Vacation, Day One: Young Harris Memories

Today started very early. I went to church with Mom and Dad and then took a trip back in time when we decided to eat lunch at Young Harris College‘s new “restaurant.” It’s where the cafeteria/dining hall used to be.

Liz and I talk often about how different our experiences were at YHC. She loved it and counts it as one of her more fond memories. I have blocked out so much of the 2 years I spent there that when Dad asked me what I thought of the new dining hall today I absolutely could NOT remember what the old one was like. I have no memory whatsoever of ever setting foot inside that building.

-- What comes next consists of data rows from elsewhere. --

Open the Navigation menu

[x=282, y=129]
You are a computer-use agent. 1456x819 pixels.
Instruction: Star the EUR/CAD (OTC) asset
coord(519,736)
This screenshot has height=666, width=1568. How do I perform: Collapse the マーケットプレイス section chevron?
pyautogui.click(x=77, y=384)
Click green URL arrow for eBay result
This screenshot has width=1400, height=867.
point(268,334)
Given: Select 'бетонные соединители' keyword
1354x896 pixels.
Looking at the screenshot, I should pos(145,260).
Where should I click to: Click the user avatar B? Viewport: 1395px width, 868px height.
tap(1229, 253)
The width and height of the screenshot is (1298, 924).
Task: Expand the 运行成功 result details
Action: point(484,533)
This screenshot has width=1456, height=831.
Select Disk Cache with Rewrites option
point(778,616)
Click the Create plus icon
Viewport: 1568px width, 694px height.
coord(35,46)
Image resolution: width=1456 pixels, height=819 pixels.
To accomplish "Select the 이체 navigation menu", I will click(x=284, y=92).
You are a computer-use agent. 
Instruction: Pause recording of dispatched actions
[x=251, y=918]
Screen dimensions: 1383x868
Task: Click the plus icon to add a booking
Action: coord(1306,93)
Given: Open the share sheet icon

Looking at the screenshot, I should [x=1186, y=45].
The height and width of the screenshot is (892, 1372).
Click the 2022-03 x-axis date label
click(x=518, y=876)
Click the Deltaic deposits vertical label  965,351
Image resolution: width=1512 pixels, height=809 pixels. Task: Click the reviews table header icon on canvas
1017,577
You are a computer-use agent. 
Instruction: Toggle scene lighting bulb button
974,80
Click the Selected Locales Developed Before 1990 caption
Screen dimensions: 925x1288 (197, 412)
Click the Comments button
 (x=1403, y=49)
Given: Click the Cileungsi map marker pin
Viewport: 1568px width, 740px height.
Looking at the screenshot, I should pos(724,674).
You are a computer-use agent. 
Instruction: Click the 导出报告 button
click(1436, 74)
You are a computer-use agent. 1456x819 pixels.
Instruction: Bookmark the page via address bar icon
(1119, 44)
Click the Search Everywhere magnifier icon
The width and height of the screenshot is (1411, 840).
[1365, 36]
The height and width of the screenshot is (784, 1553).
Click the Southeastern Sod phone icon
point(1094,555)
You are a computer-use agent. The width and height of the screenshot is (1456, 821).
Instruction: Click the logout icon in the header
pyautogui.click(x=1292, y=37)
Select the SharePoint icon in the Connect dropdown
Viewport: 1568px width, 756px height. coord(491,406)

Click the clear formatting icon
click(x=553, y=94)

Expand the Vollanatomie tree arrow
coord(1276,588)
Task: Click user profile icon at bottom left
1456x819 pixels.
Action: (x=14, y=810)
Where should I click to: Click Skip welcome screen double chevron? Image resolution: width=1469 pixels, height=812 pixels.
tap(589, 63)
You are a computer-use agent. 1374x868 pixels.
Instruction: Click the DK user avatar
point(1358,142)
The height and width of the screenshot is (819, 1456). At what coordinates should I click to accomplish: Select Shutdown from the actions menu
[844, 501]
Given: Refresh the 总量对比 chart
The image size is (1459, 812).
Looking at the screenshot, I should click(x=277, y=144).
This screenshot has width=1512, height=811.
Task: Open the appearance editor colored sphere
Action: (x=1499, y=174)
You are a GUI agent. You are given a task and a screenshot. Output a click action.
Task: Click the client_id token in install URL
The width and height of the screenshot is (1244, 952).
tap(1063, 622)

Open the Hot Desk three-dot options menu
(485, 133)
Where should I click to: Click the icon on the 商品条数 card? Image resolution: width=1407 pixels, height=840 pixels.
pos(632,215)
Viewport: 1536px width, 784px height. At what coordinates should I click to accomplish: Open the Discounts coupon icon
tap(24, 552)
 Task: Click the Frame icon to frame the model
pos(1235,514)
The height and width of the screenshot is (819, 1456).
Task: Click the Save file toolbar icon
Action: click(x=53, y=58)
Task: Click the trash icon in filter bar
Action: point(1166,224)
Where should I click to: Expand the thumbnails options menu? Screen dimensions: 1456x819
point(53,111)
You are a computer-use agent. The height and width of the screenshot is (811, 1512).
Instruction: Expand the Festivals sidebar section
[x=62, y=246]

Funny what the mind does.

My heart broke a little bit when we parked in the upper lot behind Appleby West, my first dorm at Young Harris, and I looked up the hill in front of me to see a parking lot where Mama and Papa Rich’s house used to stand. Robby, their son, is the person in my life that I have known the longest (that isn’t family) that I am still in touch with and count as a friend. I spent time in that house as a friend of the family, as a girlfriend, and finally as “family,” and to have it not there just seemed kinda wrong, even though the inhabitants are all long gone.

The swing that was given to the college by my sorority, Sigma Beta Sigma, was one of the few things I recognized out in front of the new dining hall. I remember vividly sitting on that swing with Amy one night and figuring out the secret to life, the universe, religion, and probably calculus…only to be interrupted by a yelling Robby thundering down the hill toward us and forgetting what we’d only moments before been sure would CHANGE THE WORLD.

I wasn’t sad to leave today, despite all the tiny smiles I afforded my heart as we walked around that tiny corner of my past. It made me who I am, unpleasant as it was, so I can’t wish I’d never been there. I can only wish that I’ll forget all the bad things, just like I have the dining hall. And then, after I’ve forgotten, I can don my old purple and yellow sorority jersey and take my children there. I can tell them how Amy was convinced she was developing pneumonia because I had to leave our dorm window open a crack so I could hear the chapel bell that my sorority was “in charge” of protecting. I can tell them how Liz and Heather and I made a snowman on the front porch of Appleby Center and then snuck it into the lobby.

I can tell them how I was a student there just like their Grandpa, my father was before me, and I can say then that if they want to go there I’d be very proud.

I wonder how long that bit of forgetting will take?